George M. Strickler, Jr., New Orleans, La. (Court appointed), for petitioner-appellant.

Saul Guzman, pro se.

Terry Boudreaux and Dorothy A. Pendergast, Asst. Dist. Attys., Gretna, La., for respondents-appellees.

Appeal from the United States District Court for the Eastern District of Louisiana.

Before HENLEY,*  KING and GARWOOD, Circuit Judges.

HENLEY, Circuit Judge:


Saul Guzman was convicted by the State of Louisiana for possession of cocaine and sentenced to serve seven years. The state appellate court affirmed the conviction and sentence in an unpublished opinion. State v. Guzman, 536 So. 2d 847 (La.Ct.App.1988). The state Supreme Court denied a writ of review. State v. Guzman, 541 So. 2d 869 (La.1989). After exhausting all available state court remedies, Guzman petitioned for habeas relief in the United States District Court for the Eastern District of Louisiana. The court denied relief. Guzman now appeals that decision. We reverse and grant habeas relief.

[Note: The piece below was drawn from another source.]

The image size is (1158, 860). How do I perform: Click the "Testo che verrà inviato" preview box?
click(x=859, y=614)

The evidence indicates that officers of the Jefferson Parish sheriff's office were conducting surveillance of an apartment inhabited by Miguel Perez on the suspicion that cocaine was being sold out of the apartment. In the course of the investigation, the officers sent a confidential informant into the apartment to purchase cocaine. After this transaction, Perez, Guzman and Carlos Hernandez left that apartment and drove to another apartment at 733 Carolwood. About an hour later, Henandez and Guzman left the apartment and drove off. Two officers stopped the car and requested identification from Guzman. When Guzman presented a Texas driver's license, an officer asked if he still lived in Texas. Guzman replied that he currently lived at 733 Carolwood with his sister and her two children. Guzman then signed a form consenting to a search of that apartment. The officers accompanied Guzman and Hernandez to the apartment where Guzman used a key in his possession to open the door. The officers then conducted a search.

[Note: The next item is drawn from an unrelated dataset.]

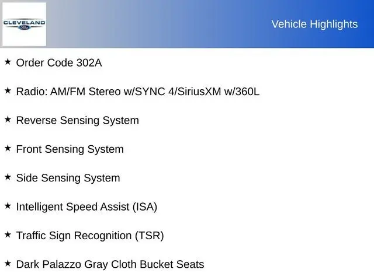
Task: Click the Vehicle Highlights heading
Action: 314,24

In the master bedroom they found Guzman's sister asleep in bed with Perez. On top of a dresser in that bedroom they found a balance scale and a quantity of cocaine. The officers found a much larger amount of cocaine in a plastic bag in the closet of that bedroom. This was the only cocaine found in the house, and no cocaine was found on Guzman's person or in the car in which he was stopped. The apartment was leased in Guzman's sister's name. Other than Guzman's statement at the time of the stop and his possession of a key to the apartment, the only evidence offered to show Guzman lived at the apartment was the fact that a money order with Guzman's name on it was found during the officers' search.

Prior to trial, the trial court granted Guzman's motion to suppress the evidence of the confidential informant's drug purchase at Perez's apartment. Nevertheless, two references to the purchase were made at trial by two officers. Guzman's motions for mistrial after each comment were denied.

Guzman essentially makes three arguments which he claims entitle him to habeas relief. First, Guzman claims that his fourth amendment rights against unconstitutional search and seizure were violated by the officers' actions. Next, he argues that the evidence presented at trial was insufficient to support his conviction for constructive possession of cocaine. Finally, Guzman contends that the admission of unrelated crimes at his trial prejudiced his right to a fair trial by denying him due process. Because we agree that the evidence presented at trial was legally insufficient to support his conviction, we do not reach the other issues.

Our standard of review in a habeas action alleging insufficient evidence is set out in Jackson v. Virginia, 443 U.S. 307, 99 S. Ct. 2781, 61 L. Ed. 2d 560 (1979). " [T]he relevant question is whether, after viewing the evidence in the light most favorable to the prosecution, any rational trier of fact could have found the essential elements of the crime beyond a reasonable doubt." Id. at 319, 99 S. Ct. at 2789. The factual findings of a federal district court in a habeas action should not be set aside unless they are clearly erroneous. Fed. R. Civ. P. 52(a); Amadeo v. Zant, 486 U.S. 214, 108 S. Ct. 1771, 100 L. Ed. 2d 249 (1988). This court's consideration of the sufficiency of the evidence to sustain Guzman's conviction is limited to a review of the record evidence presented at trial. Tyler v. Phelps, 643 F.2d 1095, 1102 (5th Cir. Apr. 1981).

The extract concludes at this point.